Supplied entries Block Start

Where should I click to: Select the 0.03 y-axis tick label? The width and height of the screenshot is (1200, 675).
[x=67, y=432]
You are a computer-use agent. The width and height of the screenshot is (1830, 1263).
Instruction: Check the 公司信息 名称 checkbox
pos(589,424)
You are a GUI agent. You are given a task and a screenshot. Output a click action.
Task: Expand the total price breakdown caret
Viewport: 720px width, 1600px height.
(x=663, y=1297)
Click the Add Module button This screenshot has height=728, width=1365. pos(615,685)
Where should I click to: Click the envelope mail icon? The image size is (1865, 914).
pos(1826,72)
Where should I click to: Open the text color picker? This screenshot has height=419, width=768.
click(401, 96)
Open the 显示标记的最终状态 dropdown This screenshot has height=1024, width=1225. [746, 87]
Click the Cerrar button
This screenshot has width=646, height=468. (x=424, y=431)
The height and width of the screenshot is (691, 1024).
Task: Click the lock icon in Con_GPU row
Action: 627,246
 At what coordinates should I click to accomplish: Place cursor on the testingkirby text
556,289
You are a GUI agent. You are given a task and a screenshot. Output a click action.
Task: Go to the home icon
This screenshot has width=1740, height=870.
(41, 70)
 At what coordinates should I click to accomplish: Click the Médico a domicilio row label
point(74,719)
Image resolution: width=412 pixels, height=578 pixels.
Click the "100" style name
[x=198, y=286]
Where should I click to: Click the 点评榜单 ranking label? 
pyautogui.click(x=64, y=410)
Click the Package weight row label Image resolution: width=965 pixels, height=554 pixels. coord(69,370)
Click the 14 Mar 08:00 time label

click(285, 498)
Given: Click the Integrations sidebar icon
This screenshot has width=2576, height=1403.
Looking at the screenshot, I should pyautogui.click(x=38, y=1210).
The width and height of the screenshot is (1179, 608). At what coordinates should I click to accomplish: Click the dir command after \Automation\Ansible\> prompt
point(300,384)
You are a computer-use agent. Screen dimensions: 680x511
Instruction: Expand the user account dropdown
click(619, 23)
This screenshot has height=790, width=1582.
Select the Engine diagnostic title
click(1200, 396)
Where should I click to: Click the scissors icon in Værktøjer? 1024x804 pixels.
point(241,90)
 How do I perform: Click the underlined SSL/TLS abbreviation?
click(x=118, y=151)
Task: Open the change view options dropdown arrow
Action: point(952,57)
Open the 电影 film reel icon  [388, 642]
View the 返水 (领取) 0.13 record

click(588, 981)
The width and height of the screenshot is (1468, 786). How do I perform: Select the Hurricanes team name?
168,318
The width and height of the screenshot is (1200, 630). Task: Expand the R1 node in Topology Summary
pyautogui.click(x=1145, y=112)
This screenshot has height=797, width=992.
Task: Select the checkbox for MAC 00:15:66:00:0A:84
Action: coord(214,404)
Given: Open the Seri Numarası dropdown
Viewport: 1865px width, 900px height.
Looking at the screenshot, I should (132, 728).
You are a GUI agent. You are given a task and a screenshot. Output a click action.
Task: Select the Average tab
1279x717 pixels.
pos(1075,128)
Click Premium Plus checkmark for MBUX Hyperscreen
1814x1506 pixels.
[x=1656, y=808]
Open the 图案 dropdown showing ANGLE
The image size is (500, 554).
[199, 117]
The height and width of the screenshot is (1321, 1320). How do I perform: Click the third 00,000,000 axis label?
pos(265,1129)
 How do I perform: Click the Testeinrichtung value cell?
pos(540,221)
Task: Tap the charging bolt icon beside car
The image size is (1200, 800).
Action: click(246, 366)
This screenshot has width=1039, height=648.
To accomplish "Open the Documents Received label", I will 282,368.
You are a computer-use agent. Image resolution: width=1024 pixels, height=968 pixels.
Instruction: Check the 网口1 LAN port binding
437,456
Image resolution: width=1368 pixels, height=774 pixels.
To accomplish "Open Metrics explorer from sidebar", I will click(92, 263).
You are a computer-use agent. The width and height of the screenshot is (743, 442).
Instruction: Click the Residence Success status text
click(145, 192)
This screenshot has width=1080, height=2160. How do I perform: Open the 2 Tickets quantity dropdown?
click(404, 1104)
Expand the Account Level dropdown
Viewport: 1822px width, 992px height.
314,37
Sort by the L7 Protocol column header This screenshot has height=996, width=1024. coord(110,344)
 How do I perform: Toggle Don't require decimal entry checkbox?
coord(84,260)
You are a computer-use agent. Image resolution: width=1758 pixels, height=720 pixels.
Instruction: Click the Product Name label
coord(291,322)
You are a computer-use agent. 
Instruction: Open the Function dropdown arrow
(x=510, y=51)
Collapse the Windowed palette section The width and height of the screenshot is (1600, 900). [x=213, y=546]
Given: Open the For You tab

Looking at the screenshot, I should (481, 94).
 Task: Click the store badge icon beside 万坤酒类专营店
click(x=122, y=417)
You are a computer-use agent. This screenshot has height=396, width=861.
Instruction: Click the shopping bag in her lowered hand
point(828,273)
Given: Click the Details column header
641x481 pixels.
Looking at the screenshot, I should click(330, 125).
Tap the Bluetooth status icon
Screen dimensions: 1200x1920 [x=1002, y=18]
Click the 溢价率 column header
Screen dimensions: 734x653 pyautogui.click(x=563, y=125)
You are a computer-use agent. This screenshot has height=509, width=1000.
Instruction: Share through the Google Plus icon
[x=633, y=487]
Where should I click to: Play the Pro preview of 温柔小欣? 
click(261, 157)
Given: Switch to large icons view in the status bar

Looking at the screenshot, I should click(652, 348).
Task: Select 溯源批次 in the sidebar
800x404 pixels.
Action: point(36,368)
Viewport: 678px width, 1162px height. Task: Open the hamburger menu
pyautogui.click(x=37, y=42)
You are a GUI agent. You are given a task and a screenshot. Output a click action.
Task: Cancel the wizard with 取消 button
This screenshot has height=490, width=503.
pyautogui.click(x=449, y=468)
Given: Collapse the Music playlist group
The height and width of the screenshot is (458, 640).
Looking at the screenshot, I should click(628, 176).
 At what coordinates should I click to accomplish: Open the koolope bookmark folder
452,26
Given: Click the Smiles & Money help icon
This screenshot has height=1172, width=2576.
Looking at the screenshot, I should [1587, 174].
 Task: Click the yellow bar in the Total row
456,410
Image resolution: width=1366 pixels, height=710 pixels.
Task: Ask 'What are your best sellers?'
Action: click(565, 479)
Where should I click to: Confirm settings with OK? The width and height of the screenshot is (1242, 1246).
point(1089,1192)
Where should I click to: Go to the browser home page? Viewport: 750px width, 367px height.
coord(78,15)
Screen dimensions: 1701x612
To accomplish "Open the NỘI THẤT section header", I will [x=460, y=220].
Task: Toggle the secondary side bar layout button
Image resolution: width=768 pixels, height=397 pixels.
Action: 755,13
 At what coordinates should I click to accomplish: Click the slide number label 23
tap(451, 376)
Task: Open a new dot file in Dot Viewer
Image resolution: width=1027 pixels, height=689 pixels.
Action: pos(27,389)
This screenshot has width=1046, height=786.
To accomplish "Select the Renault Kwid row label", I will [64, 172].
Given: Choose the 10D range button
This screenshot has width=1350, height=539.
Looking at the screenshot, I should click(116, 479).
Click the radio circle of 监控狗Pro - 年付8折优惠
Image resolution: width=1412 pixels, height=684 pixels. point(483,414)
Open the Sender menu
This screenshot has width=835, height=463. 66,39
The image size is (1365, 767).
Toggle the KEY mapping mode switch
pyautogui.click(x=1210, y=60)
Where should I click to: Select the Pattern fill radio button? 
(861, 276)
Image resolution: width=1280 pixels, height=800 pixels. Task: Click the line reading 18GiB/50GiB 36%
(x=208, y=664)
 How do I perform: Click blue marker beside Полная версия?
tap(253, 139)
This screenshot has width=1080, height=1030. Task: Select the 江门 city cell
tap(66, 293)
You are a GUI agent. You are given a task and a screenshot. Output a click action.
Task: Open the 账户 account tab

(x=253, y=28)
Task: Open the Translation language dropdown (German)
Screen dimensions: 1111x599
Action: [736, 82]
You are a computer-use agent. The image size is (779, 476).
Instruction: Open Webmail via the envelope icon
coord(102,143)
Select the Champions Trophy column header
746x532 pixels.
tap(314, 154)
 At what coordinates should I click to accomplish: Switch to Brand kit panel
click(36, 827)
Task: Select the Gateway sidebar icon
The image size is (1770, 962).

Supplied entries Block End

Task to carry out
What you retype should run from the first line of the entries above through the line containing "Click the Add", exactly and in full.

Response to the task
Where should I click to: Select the 0.03 y-axis tick label? The width and height of the screenshot is (1200, 675).
[x=67, y=432]
You are a computer-use agent. The width and height of the screenshot is (1830, 1263).
Instruction: Check the 公司信息 名称 checkbox
pos(589,424)
You are a GUI agent. You are given a task and a screenshot. Output a click action.
Task: Expand the total price breakdown caret
Viewport: 720px width, 1600px height.
(x=663, y=1297)
Click the Add Module button This screenshot has height=728, width=1365. pos(615,685)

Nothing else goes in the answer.